- [INSTRUÇÕES DA TAREFA] Troque "GUI agent" por "UI agent" em toda a listagem abaixo e copie o resto sem nenhuma mudança.
______________________________
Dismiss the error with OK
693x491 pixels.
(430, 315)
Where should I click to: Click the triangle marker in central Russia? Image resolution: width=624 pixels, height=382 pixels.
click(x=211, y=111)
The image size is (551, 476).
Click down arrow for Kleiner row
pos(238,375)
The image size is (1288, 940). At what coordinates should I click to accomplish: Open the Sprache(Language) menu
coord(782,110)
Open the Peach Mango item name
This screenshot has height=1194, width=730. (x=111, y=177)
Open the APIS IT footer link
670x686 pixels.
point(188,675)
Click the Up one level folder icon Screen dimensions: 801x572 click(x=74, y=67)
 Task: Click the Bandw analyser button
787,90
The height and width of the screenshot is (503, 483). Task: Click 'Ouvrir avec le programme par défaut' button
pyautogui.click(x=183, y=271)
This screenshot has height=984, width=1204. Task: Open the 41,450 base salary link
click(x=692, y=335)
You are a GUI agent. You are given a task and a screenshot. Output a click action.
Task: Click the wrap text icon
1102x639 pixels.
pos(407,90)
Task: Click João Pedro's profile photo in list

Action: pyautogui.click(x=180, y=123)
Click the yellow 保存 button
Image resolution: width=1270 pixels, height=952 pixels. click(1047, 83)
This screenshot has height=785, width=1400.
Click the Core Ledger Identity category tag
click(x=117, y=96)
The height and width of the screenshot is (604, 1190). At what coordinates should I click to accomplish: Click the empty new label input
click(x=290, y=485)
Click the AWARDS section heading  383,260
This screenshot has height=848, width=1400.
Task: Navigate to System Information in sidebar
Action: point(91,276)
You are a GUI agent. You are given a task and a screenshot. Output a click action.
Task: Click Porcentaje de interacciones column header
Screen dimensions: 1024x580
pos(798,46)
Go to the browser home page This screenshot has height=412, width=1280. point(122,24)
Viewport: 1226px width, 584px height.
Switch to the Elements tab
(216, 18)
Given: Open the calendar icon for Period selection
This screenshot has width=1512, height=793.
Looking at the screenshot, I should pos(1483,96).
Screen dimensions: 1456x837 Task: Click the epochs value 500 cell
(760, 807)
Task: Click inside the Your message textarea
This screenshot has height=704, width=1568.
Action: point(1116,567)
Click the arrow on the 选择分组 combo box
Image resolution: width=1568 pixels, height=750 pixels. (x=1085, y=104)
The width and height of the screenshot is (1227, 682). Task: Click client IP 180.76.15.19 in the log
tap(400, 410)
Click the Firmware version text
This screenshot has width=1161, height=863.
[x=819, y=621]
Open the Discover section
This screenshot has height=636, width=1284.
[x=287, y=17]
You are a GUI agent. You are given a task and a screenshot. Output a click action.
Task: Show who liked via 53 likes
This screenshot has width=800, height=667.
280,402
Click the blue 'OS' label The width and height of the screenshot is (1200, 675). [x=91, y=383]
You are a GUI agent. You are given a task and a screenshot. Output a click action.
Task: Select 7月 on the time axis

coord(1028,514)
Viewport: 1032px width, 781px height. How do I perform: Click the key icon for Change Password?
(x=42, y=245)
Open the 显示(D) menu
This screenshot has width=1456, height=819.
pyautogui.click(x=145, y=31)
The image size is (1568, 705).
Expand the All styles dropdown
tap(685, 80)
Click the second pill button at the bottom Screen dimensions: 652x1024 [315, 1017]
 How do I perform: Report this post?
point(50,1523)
______________________________
- [RESPOSTA DA TAREFA]
Dismiss the error with OK
693x491 pixels.
(430, 315)
Where should I click to: Click the triangle marker in central Russia? Image resolution: width=624 pixels, height=382 pixels.
click(x=211, y=111)
The image size is (551, 476).
Click down arrow for Kleiner row
pos(238,375)
The image size is (1288, 940). At what coordinates should I click to accomplish: Open the Sprache(Language) menu
coord(782,110)
Open the Peach Mango item name
This screenshot has height=1194, width=730. (x=111, y=177)
Open the APIS IT footer link
670x686 pixels.
point(188,675)
Click the Up one level folder icon Screen dimensions: 801x572 click(x=74, y=67)
 Task: Click the Bandw analyser button
787,90
The height and width of the screenshot is (503, 483). Task: Click 'Ouvrir avec le programme par défaut' button
pyautogui.click(x=183, y=271)
This screenshot has height=984, width=1204. Task: Open the 41,450 base salary link
click(x=692, y=335)
You are a UI agent. You are given a task and a screenshot. Output a click action.
Task: Click the wrap text icon
1102x639 pixels.
pos(407,90)
Task: Click João Pedro's profile photo in list

Action: pyautogui.click(x=180, y=123)
Click the yellow 保存 button
Image resolution: width=1270 pixels, height=952 pixels. click(1047, 83)
This screenshot has height=785, width=1400.
Click the Core Ledger Identity category tag
click(x=117, y=96)
The height and width of the screenshot is (604, 1190). At what coordinates should I click to accomplish: Click the empty new label input
click(x=290, y=485)
Click the AWARDS section heading  383,260
This screenshot has height=848, width=1400.
Task: Navigate to System Information in sidebar
Action: point(91,276)
You are a UI agent. You are given a task and a screenshot. Output a click action.
Task: Click Porcentaje de interacciones column header
Screen dimensions: 1024x580
pos(798,46)
Go to the browser home page This screenshot has height=412, width=1280. point(122,24)
Viewport: 1226px width, 584px height.
Switch to the Elements tab
(216, 18)
Given: Open the calendar icon for Period selection
This screenshot has width=1512, height=793.
Looking at the screenshot, I should pos(1483,96).
Screen dimensions: 1456x837 Task: Click the epochs value 500 cell
(760, 807)
Task: Click inside the Your message textarea
This screenshot has height=704, width=1568.
Action: point(1116,567)
Click the arrow on the 选择分组 combo box
Image resolution: width=1568 pixels, height=750 pixels. (x=1085, y=104)
The width and height of the screenshot is (1227, 682). Task: Click client IP 180.76.15.19 in the log
tap(400, 410)
Click the Firmware version text
This screenshot has width=1161, height=863.
[x=819, y=621]
Open the Discover section
This screenshot has height=636, width=1284.
[x=287, y=17]
You are a UI agent. You are given a task and a screenshot. Output a click action.
Task: Show who liked via 53 likes
This screenshot has width=800, height=667.
280,402
Click the blue 'OS' label The width and height of the screenshot is (1200, 675). [x=91, y=383]
You are a UI agent. You are given a task and a screenshot. Output a click action.
Task: Select 7月 on the time axis

coord(1028,514)
Viewport: 1032px width, 781px height. How do I perform: Click the key icon for Change Password?
(x=42, y=245)
Open the 显示(D) menu
This screenshot has width=1456, height=819.
pyautogui.click(x=145, y=31)
The image size is (1568, 705).
Expand the All styles dropdown
tap(685, 80)
Click the second pill button at the bottom Screen dimensions: 652x1024 [315, 1017]
 How do I perform: Report this post?
point(50,1523)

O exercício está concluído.